1. Technical Field
The present disclosure relates in general to authentication of boot instructions of an information handling system (IHS) administration, and more particularly to authentication of a Basic Input/Output System (BIOS) of an IHS server having a host processor and a support processor.
2. Description of the Related Art
As the value and use of information continue to increase, individuals and businesses seek additional ways to process and store information. One option available to users is information handling systems (IHSes). An IHS generally processes, compiles, stores, and/or communicates information or data for business, personal, or other purposes, thereby allowing users to take advantage of the value of the information. Because technology and information handling needs and requirements vary between different users or applications, IHSes may also vary regarding what information is handled, how the information is handled, how much information is processed, stored, or communicated, and how quickly and efficiently the information may be processed, stored, or communicated. The variations in IHSes allow for IHSes to be general or configured for a specific user or specific use such as financial transaction processing, airline reservations, enterprise data storage, or global communications. In addition, IHSes may include a variety of hardware and software components that may be configured to process, store, and communicate information and may include one or more computer systems, data storage systems, and networking systems.

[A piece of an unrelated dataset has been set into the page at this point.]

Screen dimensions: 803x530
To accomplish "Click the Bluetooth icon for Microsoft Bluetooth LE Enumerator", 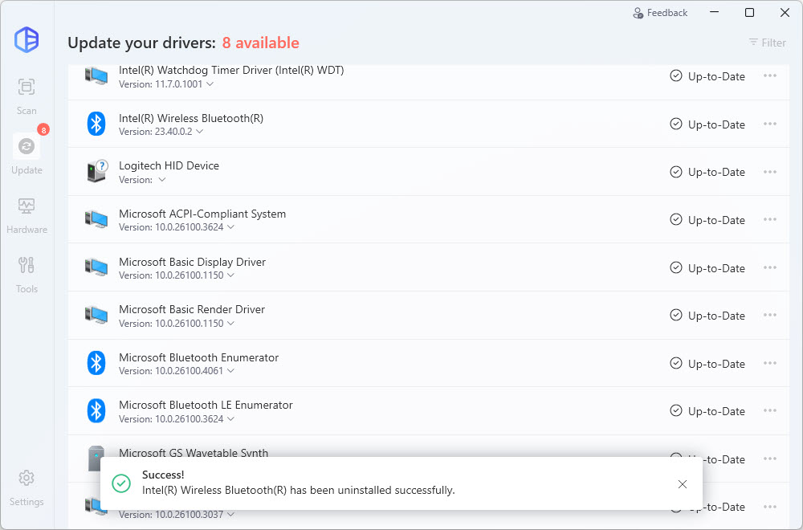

Currently Basic Input/Output System (BIOS) or Unified Extensible Firmware Interface (UEFI) boot up uses signed images to prevent hackers from loading malicious BIOS firmware. While this offers good protection for certain scenarios, it does not protect from a hacker replacing the BIOS Serial Peripheral Interface (SPI) flash contents (via physical tampering or Man-in-the-middle-attack scenarios) with a new one that contains a malicious BIOS image. Currently known approaches also do not protect against scenarios wherein a hacker or disgruntled employee compromise a signing key that is used for encrypting contents of BIOS firmware.